Looking the ugly truth full bore, and where it comes from, is not easy. But here’s one way of putting it.
The British historian Arnold Toynbee argued that on the negative moral scale on which we must judge the European powers’ treatment of the “new world’s” hapless peoples, the English Protestant must be at the very bottom, slightly below the Spanish Catholic.
Whereas the Anglo-Saxon world is usually aghast when it contemplates the murderous Spanish assault on Latin America, with such hideous practices as baptizing victims then executing them, the Spaniards “only” wiped out a few island tribes before intermarrying with their victims within a generation, and the baptizing indicated that they at least considered their victims human beings like themselves.
The English Protestant made no such concession, said Toynbee, seeing the original inhabitants as merely part of the flora and fauna to be cleared from the land, which was done with relentless effectiveness in the eastern U.S. and was meant to be done in Eastern Canada as well by Edward Cornwallis and others, but was largely thwarted by forest, winter and remote terrain.
As for the “English Protestant” part, some will note that many residential schools were run by priests and nuns, also believing they were doing “good work” — which shows that on some unfortunate things, Europeans are all of the same feather.
Indeed, my own Acadian tradition began on a far better note. After his first contact, Champlain wrote to France that he had met “les gens du pays” — the people of the country.
Charles de La Tour, the first governor of Acadia, took a Mi’kmaq woman for his second wife. The Acadians had elaborate protocols of friendship with the Mi’kmaq, intermarried with them, and even asked them for permission to hunt and fish.
The first “Acadian,” one André Lasnier, was born of a Mi’kmaq woman and a Frenchman at Port LaTour in 1620. Yet, in the last century or two, I can’t say French Canadians have been any less racist than anyone else.
Is there any daylight here? Actually, I’ve been impressed with the stately reaction of First Nations leaders to the revelations, which has basically been “Yes, we know — we have seen your ugly side for centuries, masquerading as virtue. Now that you are unmasked, can we talk?”

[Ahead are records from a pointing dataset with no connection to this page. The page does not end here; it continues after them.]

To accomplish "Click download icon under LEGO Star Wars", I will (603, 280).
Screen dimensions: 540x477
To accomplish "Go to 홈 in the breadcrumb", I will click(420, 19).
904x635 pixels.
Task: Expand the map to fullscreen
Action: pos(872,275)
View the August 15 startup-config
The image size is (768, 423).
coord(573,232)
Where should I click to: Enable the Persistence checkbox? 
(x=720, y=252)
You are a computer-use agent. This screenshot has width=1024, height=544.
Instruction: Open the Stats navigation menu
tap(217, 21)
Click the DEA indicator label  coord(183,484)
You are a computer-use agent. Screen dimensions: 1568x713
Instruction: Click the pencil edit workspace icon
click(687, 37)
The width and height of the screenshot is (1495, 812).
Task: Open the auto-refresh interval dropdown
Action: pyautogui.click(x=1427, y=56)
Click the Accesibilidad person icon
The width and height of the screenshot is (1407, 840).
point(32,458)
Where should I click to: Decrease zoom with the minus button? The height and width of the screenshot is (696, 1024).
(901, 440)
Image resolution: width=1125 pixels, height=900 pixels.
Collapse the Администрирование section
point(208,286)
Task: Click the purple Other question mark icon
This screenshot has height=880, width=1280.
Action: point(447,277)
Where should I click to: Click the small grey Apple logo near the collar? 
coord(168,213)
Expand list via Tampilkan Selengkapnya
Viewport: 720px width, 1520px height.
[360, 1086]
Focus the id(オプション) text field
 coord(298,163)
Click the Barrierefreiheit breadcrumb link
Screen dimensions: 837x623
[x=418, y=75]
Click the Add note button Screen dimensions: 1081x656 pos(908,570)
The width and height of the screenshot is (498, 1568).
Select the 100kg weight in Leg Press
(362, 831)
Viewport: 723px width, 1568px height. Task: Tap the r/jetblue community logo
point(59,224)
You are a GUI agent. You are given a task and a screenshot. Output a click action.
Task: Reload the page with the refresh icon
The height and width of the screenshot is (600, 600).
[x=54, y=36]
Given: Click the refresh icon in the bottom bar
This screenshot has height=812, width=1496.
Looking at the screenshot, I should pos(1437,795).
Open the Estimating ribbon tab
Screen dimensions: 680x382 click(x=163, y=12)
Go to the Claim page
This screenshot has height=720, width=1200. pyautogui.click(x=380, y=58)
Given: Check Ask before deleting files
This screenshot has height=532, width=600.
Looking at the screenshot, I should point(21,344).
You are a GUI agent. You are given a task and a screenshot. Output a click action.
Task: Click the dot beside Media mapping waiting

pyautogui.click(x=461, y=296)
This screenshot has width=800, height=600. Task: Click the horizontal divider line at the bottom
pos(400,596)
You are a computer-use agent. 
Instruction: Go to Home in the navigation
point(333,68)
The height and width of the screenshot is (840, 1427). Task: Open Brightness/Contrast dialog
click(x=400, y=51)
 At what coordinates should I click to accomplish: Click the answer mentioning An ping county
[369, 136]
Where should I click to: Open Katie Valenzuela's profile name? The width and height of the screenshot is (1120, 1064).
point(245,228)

In his statement, Shawn Atleo, National Chief of the Assembly of First Nations, after running quickly through the history of murder, forced relocations, residential schools, starvation, neglect and other inhuman treatment (“How can you sound so matter-of-fact?” I thought), said “Canada, this is your history. We must confront the ugly truths and move forward together.”
He then ran through the remaining challenges and some positives, including systems that “support our children’s successes and value our own languages and cultures.” He added: “This is already happening in Nova Scotia, Alberta and elsewhere …”
So hopefully that was the bottom of the barrel after all.